Ils se regardèrent ; Magdeleine baissa les yeux ; une larme suspendue à ses cils noirs tomba sur la main de Stephen.

— Oh ! dit-il, qui pourrait nous séparer ? l’amour n’est-il pas plus fort que tout l’univers ? Il n’y a pas d’obstacle que je ne me sente la force de braver et de renverser sous mes pieds. Soutenu de votre amour, d’un regard de vous, je suis plus grand que le monde, et je briserais tout ce qui oserait se mettre entre nous : vous seule, Magdeleine, vous seule pouvez nous désunir et rompre le lien sacré qui attache l’une à l’autre nos deux existences.

— J’aurai aussi du courage et de la force, Stephen ; quand je me sentirai faible, je m’appuierai sur vous, car vous êtes mon appui et mon guide ; j’aurai du courage et de la force autant qu’en peut avoir une pauvre fille sans mère et sans expérience pour la remplacer ; et puis je prierai Dieu de bénir notre union, et les hommes ne peuvent rien contre ce que Dieu a béni.

— Oui, oui ; et qu’y a-t-il de plus agréable aux yeux de Dieu que deux cœurs purs comme les nôtres qui essayent une vie d’amour et goûtent le bonheur que Dieu lui-même a détaché de sa couronne de joies et de délices, pour le laisser tomber aux cœurs vertueux ? Si le Créateur laisse quelquefois tomber un regard sur la terre, il doit le reposer sur deux amants.

— Si je fais mal, Dieu est témoin de mon innocence ; j’écoute la voix de mon cœur, c’est lui qui l’a mise en moi.

— Non, dit Stephen, l’amour est l’âme de la vie. Dieu voudrait-il ôter les fleurs aux prairies et le parfum aux fleurs ? car la vie sans amours, c’est un champ aride, c’est une terre maudite que la pluie ni la rosée ne fécondent jamais. Magdeleine, moi aussi, mon cœur est pur comme le tien : seuls, sous les yeux du Créateur, au sein de la nature, le seul temple digne de lui, jurons d’être l’un à l’autre ; prions-le de bénir une union vertueuse et sainte.

Et tous deux, se tenant par la main, firent un serment, un serment vrai, partant du cœur et tel que le Créateur doit l’entendre, si toutefois nos vœux, nos craintes, nos joies, nos douleurs et nos prières parviennent jamais jusqu’à lui.

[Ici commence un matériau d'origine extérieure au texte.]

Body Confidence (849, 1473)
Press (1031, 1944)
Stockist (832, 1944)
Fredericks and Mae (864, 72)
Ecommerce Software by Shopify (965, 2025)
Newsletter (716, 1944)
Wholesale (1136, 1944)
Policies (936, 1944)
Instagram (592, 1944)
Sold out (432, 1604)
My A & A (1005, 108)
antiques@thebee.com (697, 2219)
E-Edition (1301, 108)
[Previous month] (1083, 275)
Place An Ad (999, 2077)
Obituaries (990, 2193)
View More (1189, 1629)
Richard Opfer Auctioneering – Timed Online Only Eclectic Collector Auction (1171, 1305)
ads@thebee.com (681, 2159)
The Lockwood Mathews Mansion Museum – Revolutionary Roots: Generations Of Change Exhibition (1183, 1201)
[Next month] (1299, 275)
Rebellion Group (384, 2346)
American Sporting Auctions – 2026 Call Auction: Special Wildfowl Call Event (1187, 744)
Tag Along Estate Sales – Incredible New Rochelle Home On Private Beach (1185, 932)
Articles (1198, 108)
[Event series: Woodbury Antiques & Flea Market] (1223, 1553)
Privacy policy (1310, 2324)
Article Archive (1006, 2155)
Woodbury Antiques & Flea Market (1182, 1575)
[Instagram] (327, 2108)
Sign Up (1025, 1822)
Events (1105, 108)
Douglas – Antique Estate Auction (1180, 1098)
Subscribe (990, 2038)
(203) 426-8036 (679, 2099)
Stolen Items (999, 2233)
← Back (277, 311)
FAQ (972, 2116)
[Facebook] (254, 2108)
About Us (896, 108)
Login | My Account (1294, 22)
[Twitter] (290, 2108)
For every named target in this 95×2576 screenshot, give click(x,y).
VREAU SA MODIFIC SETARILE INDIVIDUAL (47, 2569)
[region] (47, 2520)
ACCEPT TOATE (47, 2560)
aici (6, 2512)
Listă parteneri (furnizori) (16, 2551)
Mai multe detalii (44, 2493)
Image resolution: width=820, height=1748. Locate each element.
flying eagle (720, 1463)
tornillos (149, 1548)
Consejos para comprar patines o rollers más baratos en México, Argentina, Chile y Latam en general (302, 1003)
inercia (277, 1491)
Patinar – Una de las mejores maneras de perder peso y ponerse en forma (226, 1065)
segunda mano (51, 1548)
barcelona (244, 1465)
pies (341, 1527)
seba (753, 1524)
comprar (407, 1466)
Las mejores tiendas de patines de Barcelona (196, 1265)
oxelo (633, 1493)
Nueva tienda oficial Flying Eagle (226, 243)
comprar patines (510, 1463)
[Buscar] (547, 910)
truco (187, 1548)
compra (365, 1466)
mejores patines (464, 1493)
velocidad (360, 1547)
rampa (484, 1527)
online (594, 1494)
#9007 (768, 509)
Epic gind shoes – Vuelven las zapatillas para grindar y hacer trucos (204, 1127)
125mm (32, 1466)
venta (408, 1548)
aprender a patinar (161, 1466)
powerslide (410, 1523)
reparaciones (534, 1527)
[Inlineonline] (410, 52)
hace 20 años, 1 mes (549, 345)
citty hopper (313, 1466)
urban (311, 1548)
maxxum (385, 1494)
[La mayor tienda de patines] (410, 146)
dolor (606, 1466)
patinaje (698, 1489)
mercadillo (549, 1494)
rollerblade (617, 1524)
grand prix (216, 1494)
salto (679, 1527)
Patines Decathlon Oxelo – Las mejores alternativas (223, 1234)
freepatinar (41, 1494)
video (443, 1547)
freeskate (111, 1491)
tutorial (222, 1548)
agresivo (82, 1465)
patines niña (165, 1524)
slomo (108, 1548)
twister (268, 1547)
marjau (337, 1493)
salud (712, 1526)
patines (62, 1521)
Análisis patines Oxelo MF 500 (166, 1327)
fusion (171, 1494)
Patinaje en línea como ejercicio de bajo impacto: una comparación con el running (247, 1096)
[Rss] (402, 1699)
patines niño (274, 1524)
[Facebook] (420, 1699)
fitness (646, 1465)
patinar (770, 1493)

À ce moment, au milieu du silence mystérieux, comme le soleil ne laissait plus à l’occident qu’un reflet d’un jaune pâle, on entendit un chien pousser un de ces plaintifs et lugubres hurlements que la superstition regarde comme un présage certain de mort. Et tous deux tressaillirent, et il leur sembla que des nuages retombaient sur la terre : ce cri avait quelque chose d’horriblement sinistre.

Et d’ailleurs, quand on est heureux, on croit aux mauvais présages. Le bonheur est une neige blanche sur laquelle la moindre chose fait tache.

Ils se séparèrent après s’être répété plusieurs fois qu’ils s’aimaient, pour tâcher d’effacer de leur cœur la funeste impression de ce rire du démon, qui grince des dents en voyant le bonheur du ciel.